Since most conductive polymers are p-type, developing high-performance n-type organic–inorganic composite thermoelectric (TE) fibers is a great challenge. Herein, poly(3,4-ethylenedioxythiophene):poly(styrenesulfonate) (PEDOT:PSS)-coated Ag2Te nanowires (PC-Ag2Te NWs) were prepared by a liquid-phase reaction using PEDOT:PSS-coated Te nanowires (PC-Te NWs) as templates, and the PEDOT:PSS/PC-Ag2Te NWs composite fibers were then prepared by wet spinning. As the content of PC-Ag2Te NWs increases, the composite fiber changes from p-type to n-type.

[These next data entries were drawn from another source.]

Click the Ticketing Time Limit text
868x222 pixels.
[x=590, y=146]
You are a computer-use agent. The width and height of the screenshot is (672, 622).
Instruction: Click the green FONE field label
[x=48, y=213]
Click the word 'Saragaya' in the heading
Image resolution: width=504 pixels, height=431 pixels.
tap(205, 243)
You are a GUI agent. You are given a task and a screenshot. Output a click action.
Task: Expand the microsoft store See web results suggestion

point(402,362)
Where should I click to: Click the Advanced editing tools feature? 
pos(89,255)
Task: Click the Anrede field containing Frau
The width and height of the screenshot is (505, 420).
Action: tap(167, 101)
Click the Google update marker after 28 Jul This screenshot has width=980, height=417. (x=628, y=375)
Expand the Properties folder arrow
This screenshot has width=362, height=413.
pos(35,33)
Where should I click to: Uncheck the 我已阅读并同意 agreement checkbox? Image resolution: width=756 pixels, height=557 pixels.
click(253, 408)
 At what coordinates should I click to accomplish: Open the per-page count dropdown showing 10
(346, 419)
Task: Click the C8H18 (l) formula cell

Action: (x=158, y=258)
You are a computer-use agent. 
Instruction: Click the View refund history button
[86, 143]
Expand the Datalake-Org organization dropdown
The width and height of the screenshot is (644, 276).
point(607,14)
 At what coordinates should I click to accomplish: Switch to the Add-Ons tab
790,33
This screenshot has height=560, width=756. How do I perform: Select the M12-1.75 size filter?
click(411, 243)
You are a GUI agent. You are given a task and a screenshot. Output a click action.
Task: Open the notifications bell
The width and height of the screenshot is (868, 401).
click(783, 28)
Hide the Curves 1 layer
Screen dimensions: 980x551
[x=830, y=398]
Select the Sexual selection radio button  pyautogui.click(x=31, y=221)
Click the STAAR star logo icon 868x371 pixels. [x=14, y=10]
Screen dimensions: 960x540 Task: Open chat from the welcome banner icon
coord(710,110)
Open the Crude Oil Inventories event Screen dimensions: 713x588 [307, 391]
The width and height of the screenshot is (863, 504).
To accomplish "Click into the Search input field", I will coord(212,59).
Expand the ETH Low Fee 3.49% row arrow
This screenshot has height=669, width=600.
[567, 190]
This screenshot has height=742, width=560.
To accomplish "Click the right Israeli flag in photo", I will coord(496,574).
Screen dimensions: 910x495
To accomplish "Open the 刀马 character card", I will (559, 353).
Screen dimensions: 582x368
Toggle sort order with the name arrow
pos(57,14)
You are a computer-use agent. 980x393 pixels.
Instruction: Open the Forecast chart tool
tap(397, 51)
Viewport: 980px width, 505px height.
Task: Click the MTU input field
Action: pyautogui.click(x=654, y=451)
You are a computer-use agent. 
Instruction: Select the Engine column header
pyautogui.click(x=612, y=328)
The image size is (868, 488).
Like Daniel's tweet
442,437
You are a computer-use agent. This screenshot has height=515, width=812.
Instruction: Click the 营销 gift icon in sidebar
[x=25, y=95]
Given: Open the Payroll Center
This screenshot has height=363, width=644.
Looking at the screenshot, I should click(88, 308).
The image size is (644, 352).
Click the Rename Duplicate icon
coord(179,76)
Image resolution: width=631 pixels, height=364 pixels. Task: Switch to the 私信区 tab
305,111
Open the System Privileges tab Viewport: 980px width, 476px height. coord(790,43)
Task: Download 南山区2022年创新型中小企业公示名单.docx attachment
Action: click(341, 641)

The PEDOT: PSS coating greatly improves the dispersibility of Ag2Te NWs in the PEDOT: PSS matrix, resulting in an ultrahigh content of 87.5 wt % of PC-Ag2Te NWs in the composite fibers, which exhibited a Seebeck coefficient of −61.3 μV K–1 and a power factor of 65.3 μW m–1 K–2. The power factor value is higher than those of previously reported n-type composite TE fibers. Contrary to the estimated thermal conductivity in other reports, in this work, the thermal conductivity of the composite fibers was measured via a transient photoelectrothermal (TPET) technique. In addition, the composite fiber has good tensile properties and mechanical strength, elongating at a break of 47.37% and a tensile stress of 6.59 MPa. For an application demonstration, a self-powered temperature sensor was assembled, which can utilize the vertical temperature difference between the human body and the environment and respond quickly to a small temperature difference.